The news this week has been filled with gun violence and now a brutal police beating and murder in addition to the continuing horrors of war impacting the citizenry of Ukraine. By the time most of you read this Sunday morning your senses will be stunned and perhaps numbed by it all. And saddened. As much as I would prefer to ignore the extent of what seems to be an epidemic of violence, and the media coverage that exasperates it all, it is a cultural reality that defines so much of our daily lives right now, and I need to try to deal with the sorrow of it all.

This evening I just want to  acknowledge how impactful all this violence is on my heart, mind and soul and perhaps on yours. Relative to much of the rest of the world I live a remarkably secure and protected life. I could just pull down a curtain of isolation and pretend the world’s violence is occurring elsewhere. And I am often tempted to do so, especially when I am so unable to process and work through the sorrow I can only begin to feel for the families of those killed and wounded as a result of all the violence. For many of us our inability to understand what is happening will most likely make us depressed. But for others an understandable response will be anger and a call to action. And maybe that’s the best most of us can do at this time.

What my commitment to nonviolence wants to do, of course, is somehow to rise above it all. I want to explain to myself that violence is not inevitable. Conflict, yes. But I know our species is capable of resolving conflicts without resorting to violence. I even know how that happens because I have participated in avoiding potentially violent situations myself. And various forms of nonviolent interruption has happened repeatedly over millennia in spite of all the historical records of wars and oppression, and it is happening right now at some level in our personal lives and in mediation centers and courtrooms across the world. Of course mediating and preventing violence is not guaranteed or timely as we are witnessing now in the war in Ukraine. But ultimately peacemaking prevails, and if done well through a truth and reconciliation process that reestablishes some level of trust between combatants, we can move beyond violence to a more peaceful world.

I know from my nonviolence practice that it is not enough to resist injustice; we must replace its causes with something better. A common response to violence and injustice is to respond in kind. Yes, I want those who act violently and unjustly to be held accountable. I want gunmen and sadistic police officers to be removed from society if and until they can act responsibly. And I also want to believe at some level each of them is better than their most horrible selves. And I want our societal and governmental structures to act to prevent such atrocities in the future and to take bold and courageous means that would provide greater levels of assurances that we as a society are going to be as safe as possible such as outlawing the public sale of military arms. 
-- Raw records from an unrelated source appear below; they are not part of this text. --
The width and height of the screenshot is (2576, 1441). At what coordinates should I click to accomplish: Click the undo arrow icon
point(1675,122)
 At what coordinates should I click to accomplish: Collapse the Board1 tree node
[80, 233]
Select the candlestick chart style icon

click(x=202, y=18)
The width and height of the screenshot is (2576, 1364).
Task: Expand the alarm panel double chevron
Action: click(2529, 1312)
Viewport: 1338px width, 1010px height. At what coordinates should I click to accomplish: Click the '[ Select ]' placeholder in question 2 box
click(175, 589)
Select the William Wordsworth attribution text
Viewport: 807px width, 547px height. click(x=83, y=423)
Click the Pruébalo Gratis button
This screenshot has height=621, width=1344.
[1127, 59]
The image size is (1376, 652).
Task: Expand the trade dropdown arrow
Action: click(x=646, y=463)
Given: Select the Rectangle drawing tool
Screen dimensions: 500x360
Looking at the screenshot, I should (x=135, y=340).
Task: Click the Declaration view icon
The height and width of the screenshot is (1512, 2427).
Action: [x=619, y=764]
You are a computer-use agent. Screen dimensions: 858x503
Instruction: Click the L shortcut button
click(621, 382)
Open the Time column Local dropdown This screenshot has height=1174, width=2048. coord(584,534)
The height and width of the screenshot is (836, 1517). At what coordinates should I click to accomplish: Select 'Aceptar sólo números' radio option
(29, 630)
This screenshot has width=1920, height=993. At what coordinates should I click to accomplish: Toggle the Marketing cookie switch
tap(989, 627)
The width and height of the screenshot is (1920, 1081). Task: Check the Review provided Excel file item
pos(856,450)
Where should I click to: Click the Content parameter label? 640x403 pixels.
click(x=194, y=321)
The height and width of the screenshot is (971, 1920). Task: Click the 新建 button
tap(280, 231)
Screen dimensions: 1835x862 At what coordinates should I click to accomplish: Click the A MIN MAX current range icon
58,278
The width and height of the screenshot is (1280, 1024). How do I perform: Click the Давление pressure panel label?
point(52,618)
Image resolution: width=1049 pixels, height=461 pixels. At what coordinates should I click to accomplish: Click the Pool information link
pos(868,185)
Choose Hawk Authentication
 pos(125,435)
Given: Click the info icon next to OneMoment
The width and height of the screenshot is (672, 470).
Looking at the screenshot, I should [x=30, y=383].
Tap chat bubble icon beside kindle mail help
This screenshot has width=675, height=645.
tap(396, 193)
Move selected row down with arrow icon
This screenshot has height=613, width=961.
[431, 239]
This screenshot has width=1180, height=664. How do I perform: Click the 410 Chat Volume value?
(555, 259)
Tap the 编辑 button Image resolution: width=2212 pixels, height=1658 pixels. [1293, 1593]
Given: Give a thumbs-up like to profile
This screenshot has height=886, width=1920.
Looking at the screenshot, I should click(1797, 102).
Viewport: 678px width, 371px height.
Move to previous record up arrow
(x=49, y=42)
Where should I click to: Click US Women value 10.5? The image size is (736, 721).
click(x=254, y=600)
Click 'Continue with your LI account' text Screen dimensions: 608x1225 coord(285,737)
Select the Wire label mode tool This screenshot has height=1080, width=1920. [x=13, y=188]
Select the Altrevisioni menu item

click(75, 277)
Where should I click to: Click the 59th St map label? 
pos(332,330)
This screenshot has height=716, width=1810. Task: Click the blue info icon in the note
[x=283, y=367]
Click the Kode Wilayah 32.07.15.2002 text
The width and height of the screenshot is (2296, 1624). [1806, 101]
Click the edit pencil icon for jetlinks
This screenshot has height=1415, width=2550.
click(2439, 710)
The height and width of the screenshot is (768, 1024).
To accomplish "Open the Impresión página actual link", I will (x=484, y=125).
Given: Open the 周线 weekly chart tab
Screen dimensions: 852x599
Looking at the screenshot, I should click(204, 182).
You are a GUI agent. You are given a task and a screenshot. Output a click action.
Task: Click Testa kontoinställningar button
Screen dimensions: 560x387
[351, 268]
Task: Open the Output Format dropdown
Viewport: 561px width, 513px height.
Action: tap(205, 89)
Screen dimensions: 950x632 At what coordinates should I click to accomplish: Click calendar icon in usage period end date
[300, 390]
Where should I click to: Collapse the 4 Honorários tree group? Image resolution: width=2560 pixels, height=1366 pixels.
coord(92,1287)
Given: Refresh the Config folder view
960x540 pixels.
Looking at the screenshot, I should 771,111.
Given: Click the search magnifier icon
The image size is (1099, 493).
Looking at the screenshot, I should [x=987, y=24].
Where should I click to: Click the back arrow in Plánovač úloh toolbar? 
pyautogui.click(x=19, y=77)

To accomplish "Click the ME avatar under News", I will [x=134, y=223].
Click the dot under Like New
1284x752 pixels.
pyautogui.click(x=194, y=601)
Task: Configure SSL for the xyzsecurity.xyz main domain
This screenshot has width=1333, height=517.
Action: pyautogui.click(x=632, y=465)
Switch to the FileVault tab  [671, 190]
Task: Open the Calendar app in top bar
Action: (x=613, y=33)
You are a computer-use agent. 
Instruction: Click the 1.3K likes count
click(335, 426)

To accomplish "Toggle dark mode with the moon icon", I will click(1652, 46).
But all those ambitious longings presume our society is willing and able to reckon with the deep underlying culture of violence that largely defines us. We are a militaristic society that gives highest budgetary priority to our preparation and willingness to go to war, including the use of atomic warfare. We are a society deeply imbedded in the football culture that cheers on physical violence even though we know how harmful it is to the players and perhaps even more harmful to our national psyche. I have thought for years of the Super Bowl as a kind of national high holy day of celebration and homage to the game and the violence it represents. 

While we are bound in a culture of violence, we are also a nation of great care and kindness. As a people we are capable of great sympathy and sorrow in the aftermath of tragedy. We are all so pleased when we personally give or receive empathy and cooperative support rather than create division and rancor. We know this is the high ground we must seek. We will continue to work collectively to create the “beloved community” we seek, but ultimately it must begin with the caring and kindness of each of us individually. So be it.